*** LISTED RECORDS Section Begins ***

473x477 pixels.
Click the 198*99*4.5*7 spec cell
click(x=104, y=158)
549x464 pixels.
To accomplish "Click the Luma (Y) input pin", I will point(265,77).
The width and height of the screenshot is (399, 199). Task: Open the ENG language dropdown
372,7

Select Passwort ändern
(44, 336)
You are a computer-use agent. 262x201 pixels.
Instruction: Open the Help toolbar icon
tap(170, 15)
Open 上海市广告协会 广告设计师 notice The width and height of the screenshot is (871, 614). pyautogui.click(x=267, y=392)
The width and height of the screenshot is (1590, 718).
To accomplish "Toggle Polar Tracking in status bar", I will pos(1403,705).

*** LISTED RECORDS Section Ends ***
*** LISTED RECORDS Section Begins ***

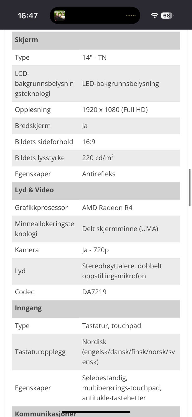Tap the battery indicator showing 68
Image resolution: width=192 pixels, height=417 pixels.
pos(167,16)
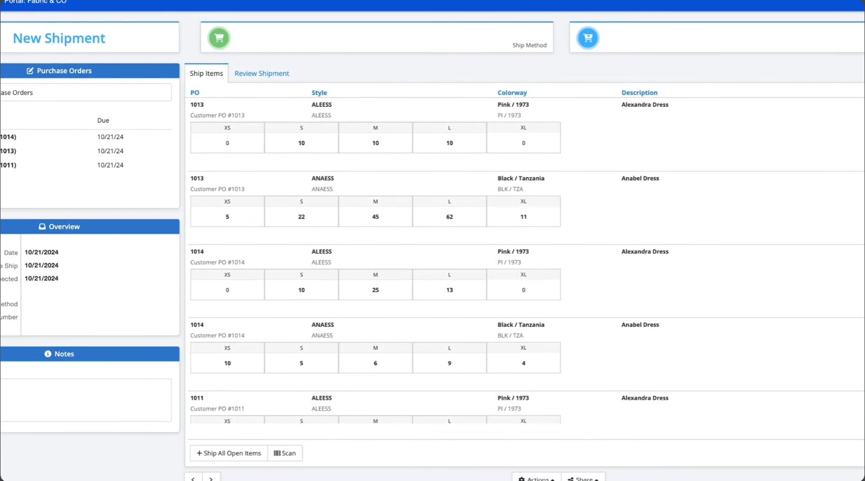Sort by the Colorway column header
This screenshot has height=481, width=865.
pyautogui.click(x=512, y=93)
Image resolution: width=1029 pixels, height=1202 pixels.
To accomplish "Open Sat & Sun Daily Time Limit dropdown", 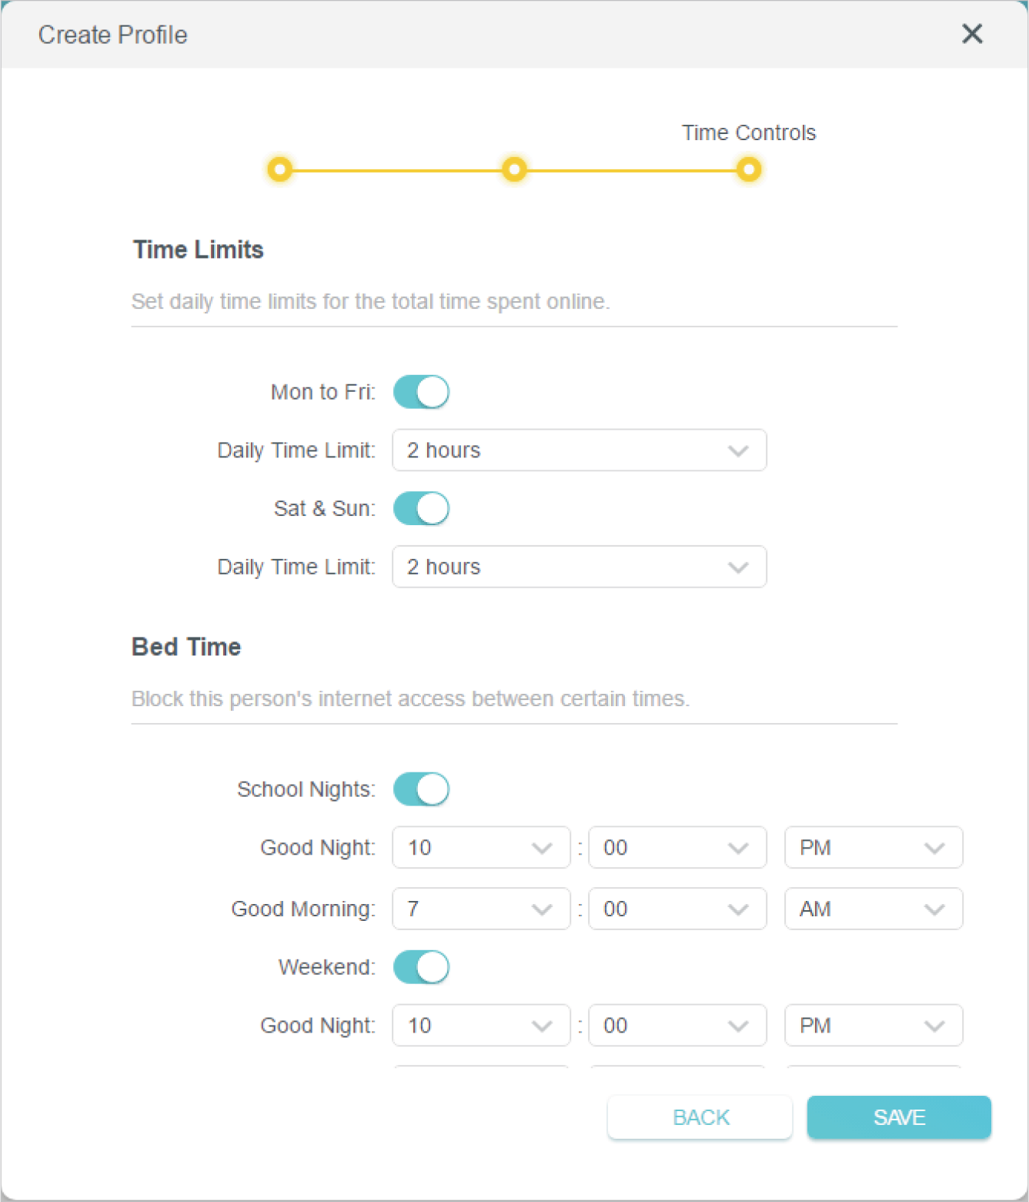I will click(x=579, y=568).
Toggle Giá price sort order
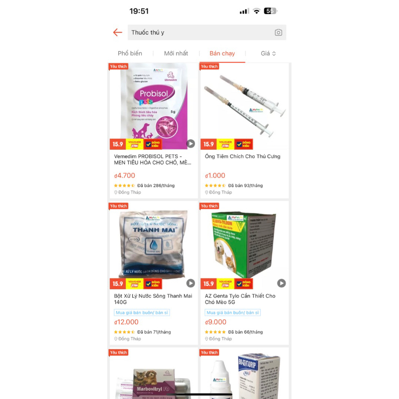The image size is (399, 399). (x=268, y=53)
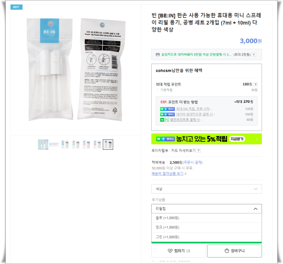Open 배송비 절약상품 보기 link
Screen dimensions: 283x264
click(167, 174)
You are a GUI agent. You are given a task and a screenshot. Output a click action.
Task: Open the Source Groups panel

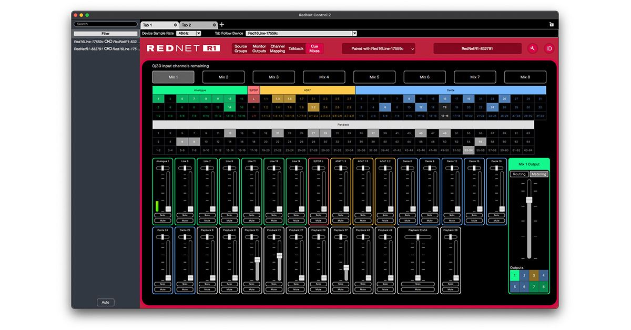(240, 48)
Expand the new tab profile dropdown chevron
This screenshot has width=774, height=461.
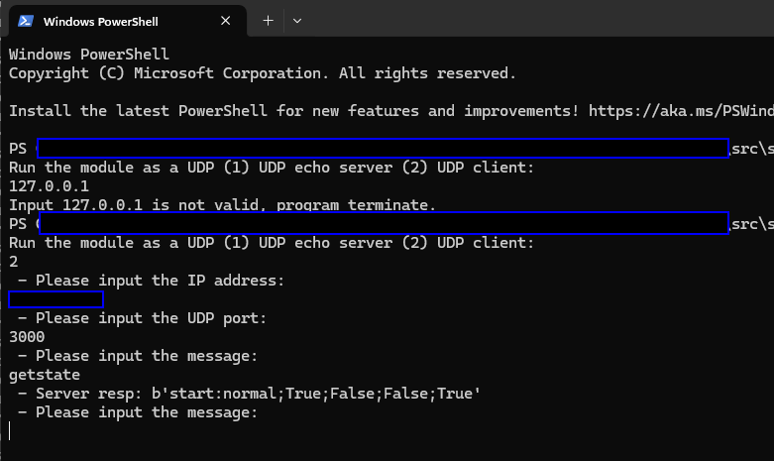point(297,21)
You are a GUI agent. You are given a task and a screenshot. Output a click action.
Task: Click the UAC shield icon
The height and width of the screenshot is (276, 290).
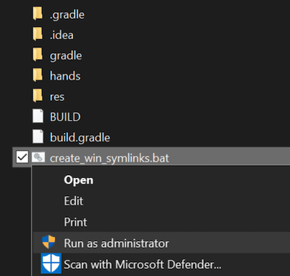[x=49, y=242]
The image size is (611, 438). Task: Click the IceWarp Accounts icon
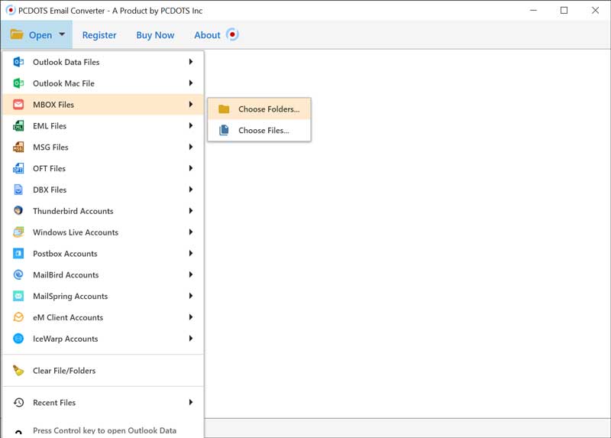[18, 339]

*** LISTED RECORDS Section Ends ***

INSTRUCTIONS FOR THE TASK: Would you please repeat exactly the lines above, starting at the line with "473x477 pixels." and stopping at the line with "You are a computer-use agent. 262x201 pixels.", both included?

TASK RESPONSE:
473x477 pixels.
Click the 198*99*4.5*7 spec cell
click(x=104, y=158)
549x464 pixels.
To accomplish "Click the Luma (Y) input pin", I will point(265,77).
The width and height of the screenshot is (399, 199). Task: Open the ENG language dropdown
372,7

Select Passwort ändern
(44, 336)
You are a computer-use agent. 262x201 pixels.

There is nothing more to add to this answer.